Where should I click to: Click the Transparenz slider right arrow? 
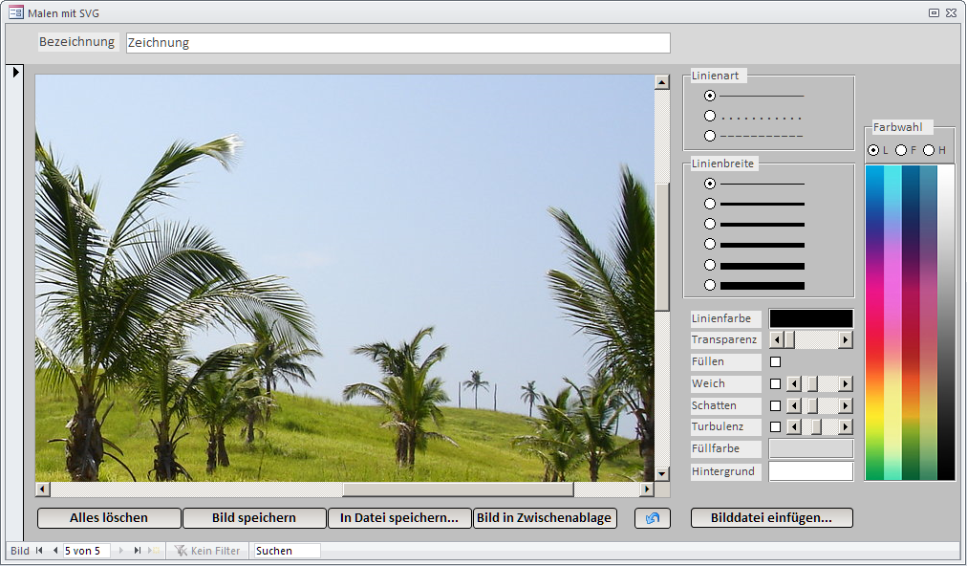(x=845, y=340)
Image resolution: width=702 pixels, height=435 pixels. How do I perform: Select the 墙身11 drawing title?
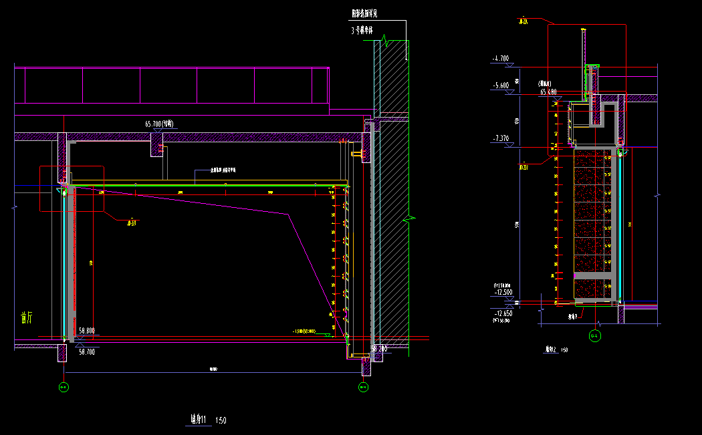pos(200,420)
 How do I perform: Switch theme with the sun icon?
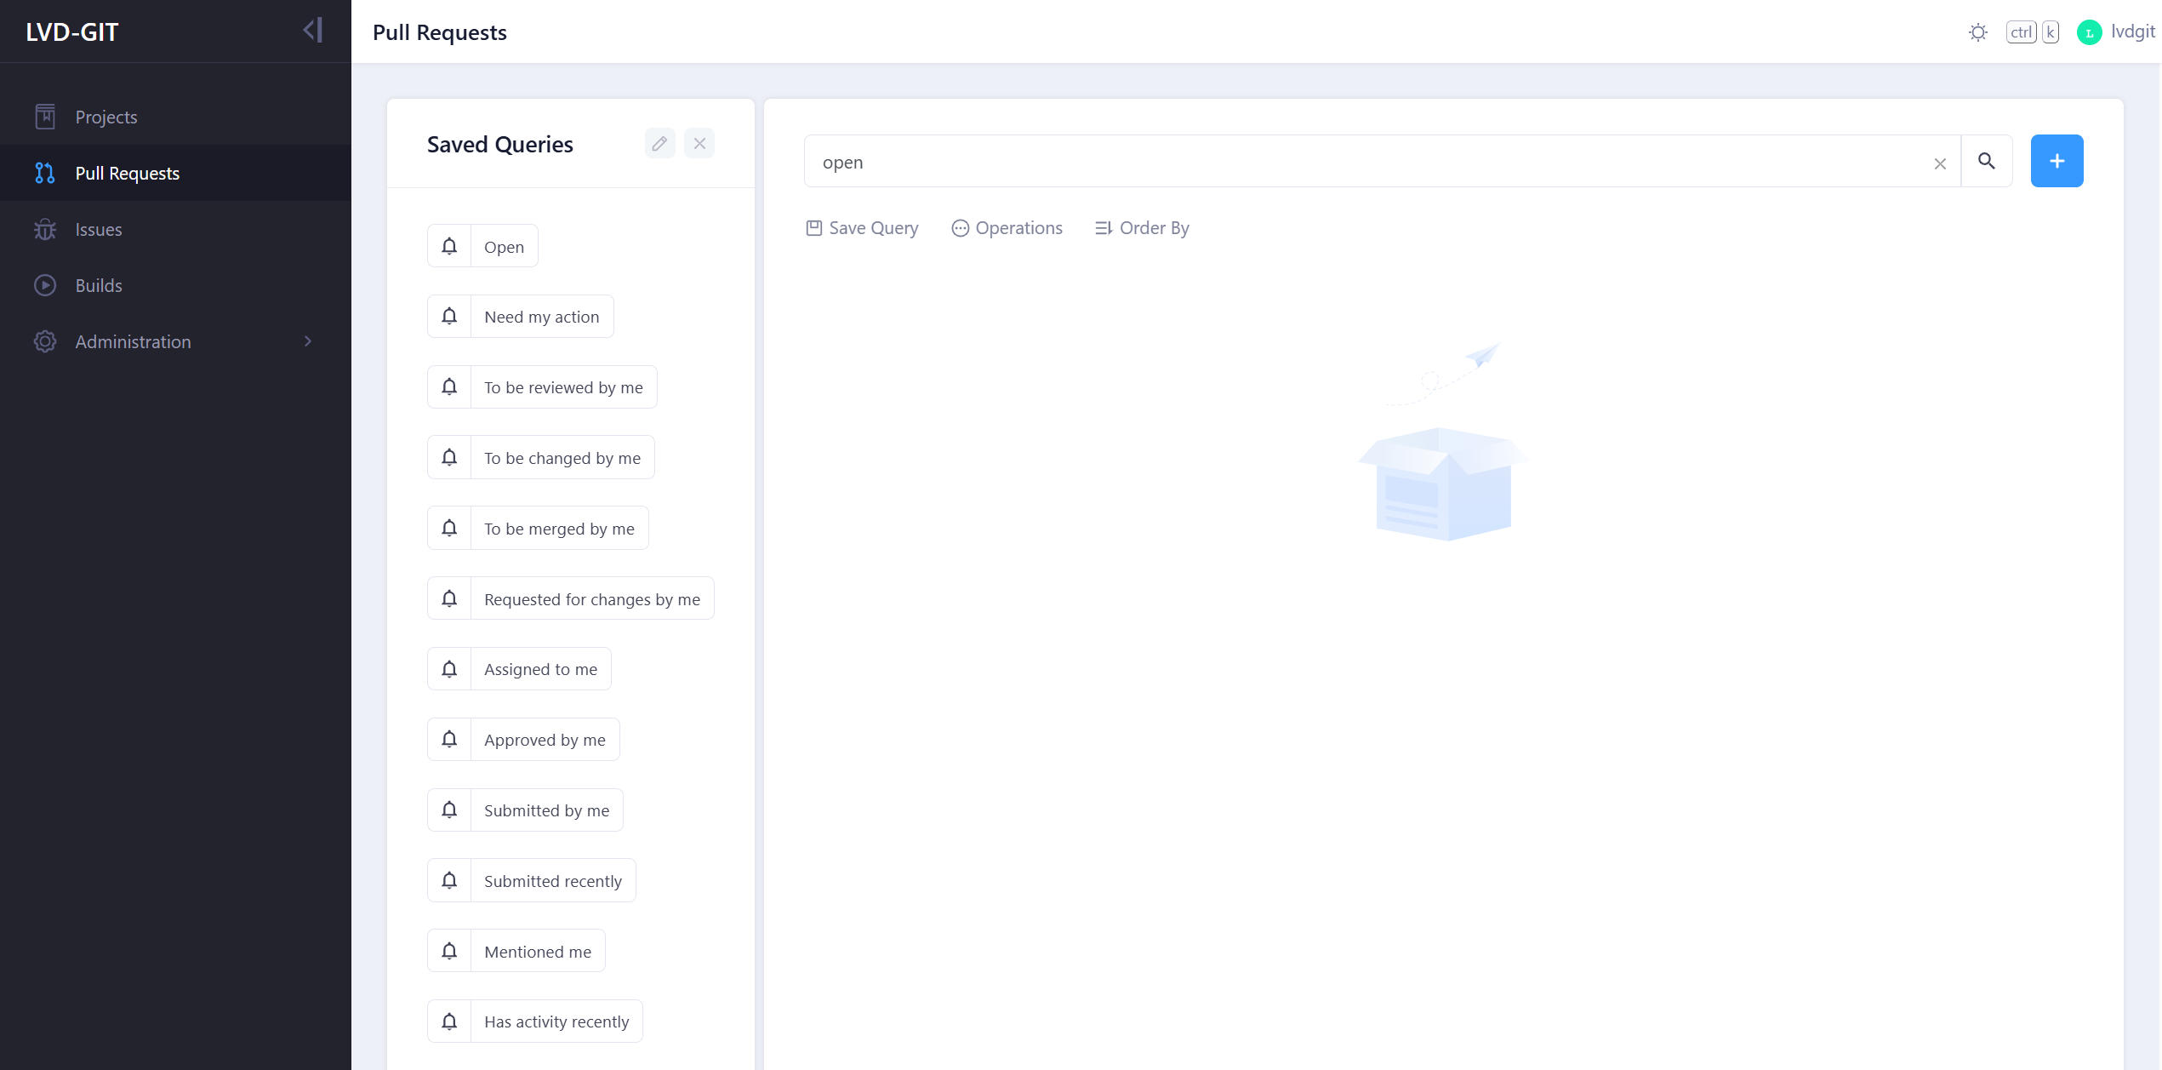pos(1977,32)
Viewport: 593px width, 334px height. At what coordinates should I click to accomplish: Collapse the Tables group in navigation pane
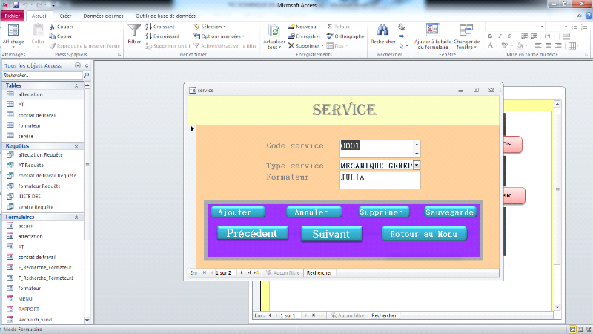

################

Written problem:
Copy the lines above word for word, leaving out the pictures.

The response:
Where should I click to: Click the Transparenz slider right arrow? 
(x=845, y=340)
Image resolution: width=702 pixels, height=435 pixels. How do I perform: Select the 墙身11 drawing title?
pos(200,420)
 How do I perform: Switch theme with the sun icon?
pos(1977,32)
Viewport: 593px width, 334px height. At what coordinates should I click to accomplish: Collapse the Tables group in navigation pane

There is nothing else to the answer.